SaaS Security: A Next-Generation Platform Approach
Compared with a standalone CASB, a next-generation security platform embraces SaaS as an extension of IT infrastructure to vastly minimize risk.
A cloud access security broker – commonly referred to as CASB – accesses cloud-based services, primarily focusing on addressing security gaps within highly collaborative software as a service (SaaS) applications, such as Box®, Dropbox™, GitHub, Google® Drive, and Salesforce.com®.
Businesses can deploy CASB as a SaaS application or on premises via a virtual or physical appliance form factor to gain centralized control of multiple cloud services concurrently – for any user or device – that would otherwise require individual management. CASBs consolidate multiple types of security policy enforcement, including authentication, single sign-on, authorization, credential mapping, device profiling, malware detection and so on.
Reducing risk in SaaS applications, where oftentimes organizations’ most sensitive data resides, is a keystone of securing enterprise IT infrastructures of the future. This has resulted in such a rapid evolution and adoption of the CASB market. However, while a useful tool to mitigate risks within SaaS environments, CASB often becomes another disparate, point security tool to administer, featuring operational complexity and increased costs that negatively impact IT administration overhead.
Alternatively, a natively integrated next-generation security platform – comprised of a next-generation firewall; a threat intelligence cloud; an application programming interface (API)-based SaaS security service; and advanced endpoint protection minimizes risk by enabling greater security and operational efficacy, with the added benefit of reducing the total cost of ownership.
What follows are primary CASB offerings, alongside a detailed analysis of inherent benefits and specific “value-add” that enterprises can experience when these measures are leveraged as part of an integrated, prevention-first, next-generation platform approach to security.
1. SaaS Visibility Reports
CASB SaaS application usage reports are helpful; however, because they are based on another vendor’s firewall logs, they only include IP/port information, rather than application-specific details. In addition, assigned SaaS application risk scores do not accurately represent risks related to specific SaaS applications. When leveraged alongside an integrated next-generation security platform, equipped with application-based user controls and policy implementation, enterprises gain visibility into all applications, across all ports, all the time. In addition, user-based access controls, another fundamental feature, provide visibility and control on a per-user basis. These details are then included in dedicated SaaS-application usage reports for complete visibility, without the need for additional operational spending.
2. SaaS Access Controls
CASB vendors must insert themselves between the user and the application to provide control over SaaS application access, likely providing a forward proxy or reverse proxy approach to their customers. Proxies move away from the native user experience of the SaaS applications, significantly impeding performance, in addition to passing along several other limitations to the user. Instead, businesses can leverage a security platform’s next-generation firewall to enforce granular policies at an application level to enable access only to sanctioned SaaS applications, eliminating the overhead of a proxy. The API-based element then takes it a step further, extending these protections and ensuring deeper contextual visibility into and control over cloud-based assets, regardless of the location or device being used to access the SaaS application.
3. Data-at-Rest Controls for SaaS
Similar to a CASB approach, the API-based component of a next-generation security platform leverages the API interface of a SaaS service provider to deliver data governance and security for data at rest within SaaS applications. Typically, once data is allowed into the cloud where the SaaS app resides, IT loses visibility and control, particularly when dealing with such circumstances as a remote user uploading a file to a SaaS application. The API-based platform component, however, provides additional context for data stored within the cloud. This context allows organizations to inspect the content, even retroactively, for threats and control access to shared data via contextual policy – a particularly useful feature in instances where permissions are automatically inherited, such as copying a file to a folder that is already shared publicly.
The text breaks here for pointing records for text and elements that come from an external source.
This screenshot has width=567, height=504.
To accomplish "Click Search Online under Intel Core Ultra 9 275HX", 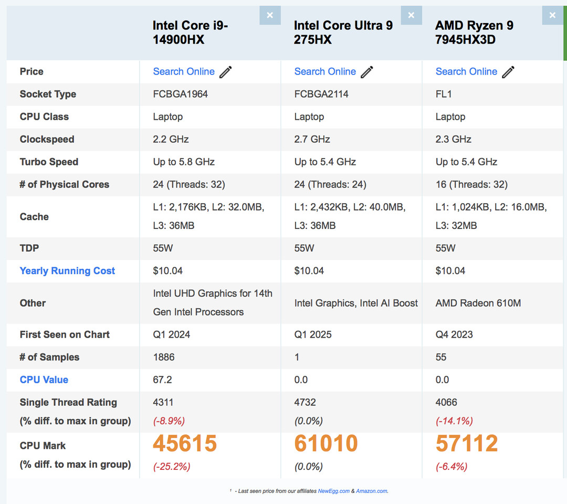I will [x=325, y=71].
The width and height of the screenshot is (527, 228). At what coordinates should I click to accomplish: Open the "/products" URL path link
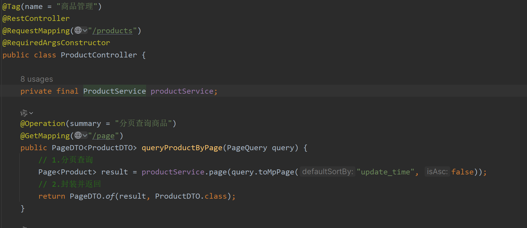coord(112,31)
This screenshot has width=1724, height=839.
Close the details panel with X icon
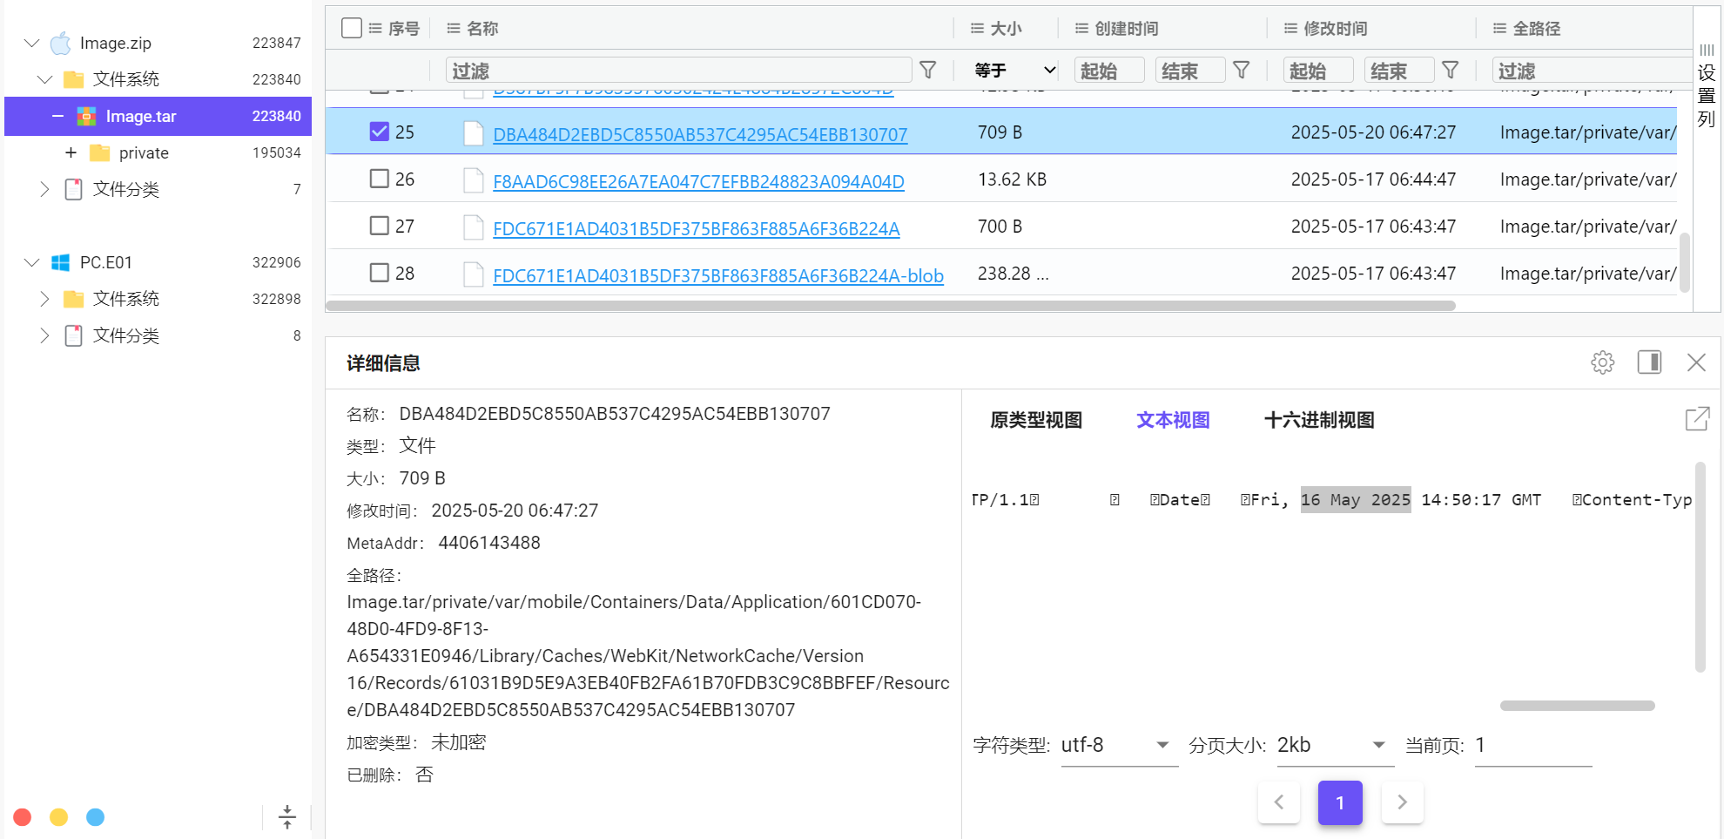pyautogui.click(x=1696, y=362)
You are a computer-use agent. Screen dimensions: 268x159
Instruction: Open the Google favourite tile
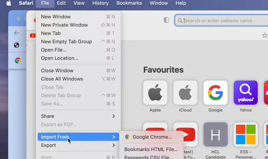(215, 93)
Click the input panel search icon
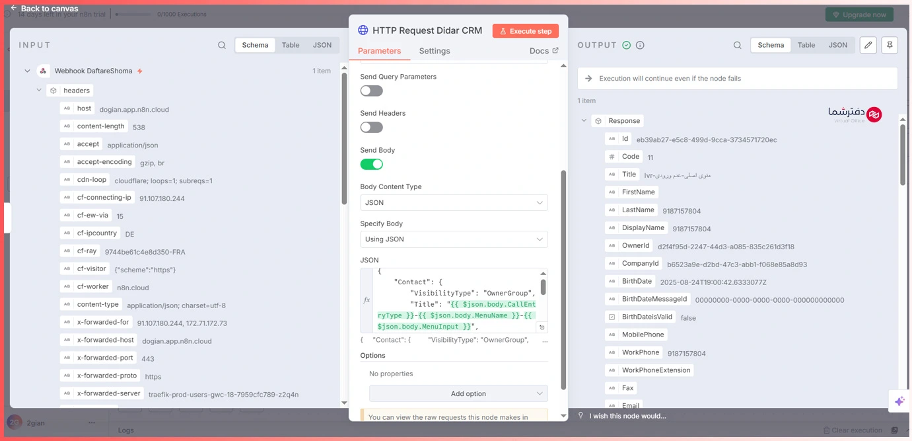Viewport: 912px width, 441px height. tap(222, 45)
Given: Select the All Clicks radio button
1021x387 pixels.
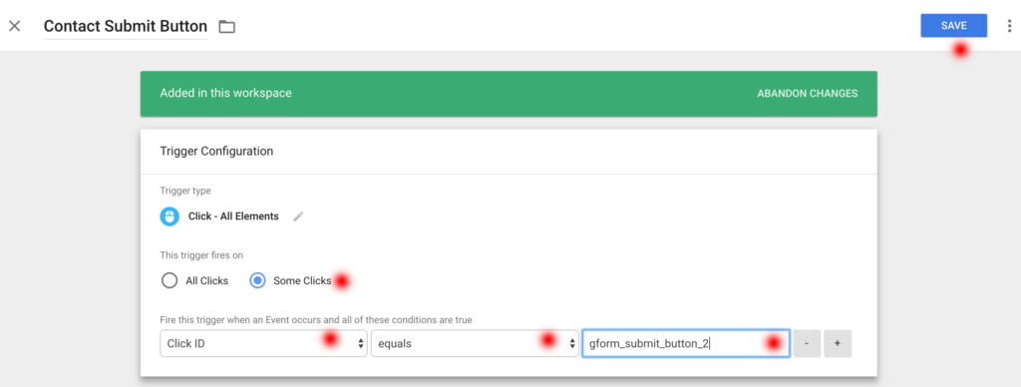Looking at the screenshot, I should coord(170,281).
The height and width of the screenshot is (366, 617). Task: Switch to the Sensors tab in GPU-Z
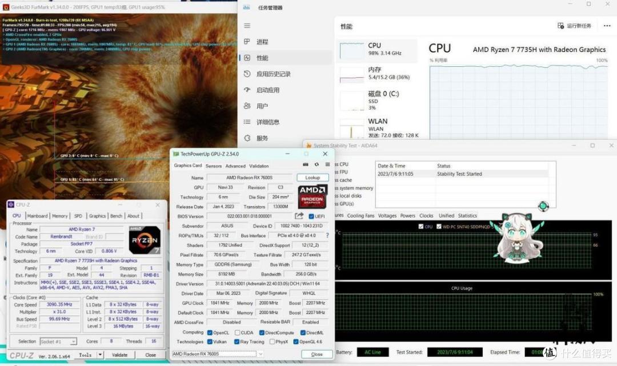pos(213,166)
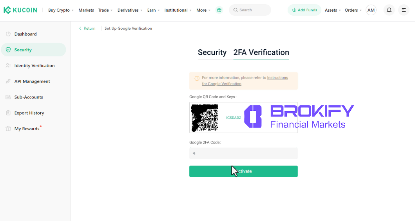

Overall, the platform approach is poised to provide organizations with far better security when compared with a stand-alone CASB.
Building defenses with point products results in management overhead and complexity that leaves businesses exposed to the vast realm of increasingly sophisticated cyberthreats. An integrated, prevention-first, next-generation platform offers a highly differentiated approach to securing SaaS applications, allowing organizations to reduce the attack surface area, prevent threats and render unknown attacks known. Plus, the ability to share threat intelligence across all components of the platform provides full visibility into SaaS activity, regardless of access method, device or user, allowing organizations to embrace SaaS as an extension of their IT infrastructure to vastly minimize risk and improve overall security posture.